Research article

Domain swapping reveals that the N-terminal domain of the sensor kinase KdpD in Escherichia coli is important for signaling

Ralf Heermann^1,2 , Marie-Luise Lippert^1,3 and Kirsten Jung^1,2

¹Ludwig-Maximilians-Universität München, Biozentrum, Bereich Mikrobiologie, Großhaderner Str. 2-4, D-82152 Martinsried, Germany

²Munich Center of integrated Protein Science CiPSM, München, Germany

³Philipps-Universität Marburg, Fachbereich Biologie, Mikrobiologie, Karl-von-Frisch-Str. 8, D-35043 Marburg, Germany

author email corresponding author email

BMC Microbiology 2009, 9:133doi:10.1186/1471-2180-9-133

Published:	9 July 2009

Abstract

Background

The KdpD/KdpE two-component system of Escherichia coli regulates expression of the kdpFABC operon encoding the high affinity K⁺ transport system KdpFABC. The input domain of KdpD comprises a domain that belongs to the family of universal stress proteins (Usp).
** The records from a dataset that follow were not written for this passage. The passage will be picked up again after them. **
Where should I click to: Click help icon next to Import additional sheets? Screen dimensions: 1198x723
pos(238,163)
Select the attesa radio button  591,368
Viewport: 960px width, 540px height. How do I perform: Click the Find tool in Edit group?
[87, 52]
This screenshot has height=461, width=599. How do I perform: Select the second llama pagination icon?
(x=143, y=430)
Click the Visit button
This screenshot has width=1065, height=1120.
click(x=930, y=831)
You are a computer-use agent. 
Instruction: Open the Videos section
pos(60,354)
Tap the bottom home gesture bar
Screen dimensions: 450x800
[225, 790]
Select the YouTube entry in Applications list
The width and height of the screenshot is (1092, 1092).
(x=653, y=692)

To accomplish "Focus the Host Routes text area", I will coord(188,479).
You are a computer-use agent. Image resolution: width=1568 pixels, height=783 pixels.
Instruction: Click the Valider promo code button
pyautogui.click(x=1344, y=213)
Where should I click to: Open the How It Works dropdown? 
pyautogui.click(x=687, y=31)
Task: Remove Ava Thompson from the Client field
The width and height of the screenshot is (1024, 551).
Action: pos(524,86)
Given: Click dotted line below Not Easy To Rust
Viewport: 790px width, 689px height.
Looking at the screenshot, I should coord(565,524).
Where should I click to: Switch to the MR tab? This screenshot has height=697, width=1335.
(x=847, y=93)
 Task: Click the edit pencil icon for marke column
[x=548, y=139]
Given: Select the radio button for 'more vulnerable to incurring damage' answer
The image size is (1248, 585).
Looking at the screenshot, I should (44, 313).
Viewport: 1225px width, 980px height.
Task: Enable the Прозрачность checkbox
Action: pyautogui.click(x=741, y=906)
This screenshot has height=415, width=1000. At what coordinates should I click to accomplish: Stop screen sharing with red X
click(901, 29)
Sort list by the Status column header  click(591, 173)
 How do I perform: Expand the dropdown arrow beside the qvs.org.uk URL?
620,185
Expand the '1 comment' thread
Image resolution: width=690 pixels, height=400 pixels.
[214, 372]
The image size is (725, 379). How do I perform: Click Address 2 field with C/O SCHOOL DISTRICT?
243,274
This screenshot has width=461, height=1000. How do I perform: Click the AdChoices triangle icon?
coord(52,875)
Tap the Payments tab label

It has been previously demonstrated that UspC binds to this domain, resulting in KdpD/KdpE scaffolding under salt stress. However the mechanistic significance of this domain for signaling remains unclear. Here, we employed a "domain swapping" approach to replace the KdpD-Usp domain with four homologous domains or with the six soluble Usp proteins of E. coli.

Results

Full response to salt stress was only achieved with a chimera that contains UspC, probably due to unaffected scaffolding of the KdpD/KdpE signaling cascade by soluble UspC. Unexpectedly, chimeras containing either UspF or UspG not only prevented kdpFABC expression under salt stress but also under K⁺ limiting conditions, although these hybrid proteins exhibited kinase and phosphotransferase activities in vitro. These are the first KdpD derivatives that do not respond to K⁺ limitation due to alterations in the N-terminal domain. Analysis of the KdpD-Usp tertiary structure revealed that this domain has a net positively charged surface, while UspF and UspG are characterized by net negative surface charges.

Conclusion

The Usp domain within KdpD not only functions as a binding surface for the scaffold UspC, but it is also important for KdpD signaling. We propose that KdpD sensing/signaling involves alterations of electrostatic interactions between the large N- and C-terminal cytoplasmic domains.